= Martin Johnston =

Australian poet and novelist (1947-1990)

Martin Johnston (12 November 1947 - 21 June 1990) was an Australian poet and novelist.

== Biography ==
Martin Johnston was born in Sydney on 12 November 1947, son of the writers George Johnston and Charmian Clift. His early childhood was spent in London and Sydney. In 1954 the family moved to Greece. They returned to England in 1960 and Australia in 1964.

He was educated at North Sydney Boys High School and Sydney University.

In the mid-to-late 1970s he lived and travelled with Australian writer, Nadia Wheatley. They lived and wrote in Greece from 1975 to 1977, and travelled through Europe before returning to Australia in 1978.

In October 1982 he married Roseanne Bonney, and they lived in Darlinghurst, Sydney.

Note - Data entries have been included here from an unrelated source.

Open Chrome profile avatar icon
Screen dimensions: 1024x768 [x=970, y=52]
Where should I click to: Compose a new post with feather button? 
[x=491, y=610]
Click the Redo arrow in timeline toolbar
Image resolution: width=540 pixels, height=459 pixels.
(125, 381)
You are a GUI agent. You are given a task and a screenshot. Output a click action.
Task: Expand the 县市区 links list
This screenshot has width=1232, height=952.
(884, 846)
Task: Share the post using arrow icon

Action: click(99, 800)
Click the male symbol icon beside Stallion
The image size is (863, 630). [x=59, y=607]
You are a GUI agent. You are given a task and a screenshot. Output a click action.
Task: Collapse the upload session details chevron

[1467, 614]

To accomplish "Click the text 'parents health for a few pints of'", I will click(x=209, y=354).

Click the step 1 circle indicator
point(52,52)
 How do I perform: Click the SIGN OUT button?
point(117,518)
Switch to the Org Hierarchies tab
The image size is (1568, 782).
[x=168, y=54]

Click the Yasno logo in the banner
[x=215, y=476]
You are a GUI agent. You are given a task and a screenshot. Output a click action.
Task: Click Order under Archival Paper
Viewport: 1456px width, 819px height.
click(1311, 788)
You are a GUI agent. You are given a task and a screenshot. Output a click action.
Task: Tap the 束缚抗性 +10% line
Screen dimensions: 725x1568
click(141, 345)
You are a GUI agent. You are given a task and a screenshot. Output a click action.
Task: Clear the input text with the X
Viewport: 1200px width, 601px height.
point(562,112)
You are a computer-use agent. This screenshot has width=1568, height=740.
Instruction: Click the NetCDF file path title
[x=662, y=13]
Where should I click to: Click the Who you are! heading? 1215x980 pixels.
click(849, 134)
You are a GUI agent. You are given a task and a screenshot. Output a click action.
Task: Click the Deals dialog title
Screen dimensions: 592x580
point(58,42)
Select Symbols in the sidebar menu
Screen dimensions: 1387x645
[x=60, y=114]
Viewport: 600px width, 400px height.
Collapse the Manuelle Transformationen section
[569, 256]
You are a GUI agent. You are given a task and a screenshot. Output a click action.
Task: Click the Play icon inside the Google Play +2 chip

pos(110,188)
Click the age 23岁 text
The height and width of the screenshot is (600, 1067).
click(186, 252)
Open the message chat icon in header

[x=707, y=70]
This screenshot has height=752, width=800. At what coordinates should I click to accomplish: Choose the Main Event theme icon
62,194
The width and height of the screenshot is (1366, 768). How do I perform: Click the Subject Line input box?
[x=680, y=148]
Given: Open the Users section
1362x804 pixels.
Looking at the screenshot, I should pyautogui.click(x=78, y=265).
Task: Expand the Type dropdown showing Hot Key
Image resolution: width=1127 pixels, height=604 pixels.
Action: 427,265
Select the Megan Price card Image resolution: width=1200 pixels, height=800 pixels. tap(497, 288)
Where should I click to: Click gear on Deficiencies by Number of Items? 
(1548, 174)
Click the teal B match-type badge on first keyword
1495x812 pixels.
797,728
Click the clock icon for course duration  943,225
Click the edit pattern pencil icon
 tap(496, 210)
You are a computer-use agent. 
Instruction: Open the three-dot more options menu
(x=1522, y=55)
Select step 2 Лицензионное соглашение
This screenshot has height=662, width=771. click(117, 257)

He died on 21 June 1990 at age 42.

==Works==
- shadowmass. (Sydney University Arts Society, 1971) [poems]
- Ithaka: Modern Greek Poetry in Translation. (Island Press, 1973) [poems]
- The Sea-Cucumber. (University of Queensland Press, 1978) [poems]

- Cicada Gambit. (Hale & Iremonger, 1983) [novel]

- The Typewriter Considered as a Bee-Trap. (Hale & Iremonger, 1985) [poems]

- Martin Johnston: Selected Poems and Prose. (UQP, 1993)
- Beautiful Objects: Selected Poems. (Ligature, 2020)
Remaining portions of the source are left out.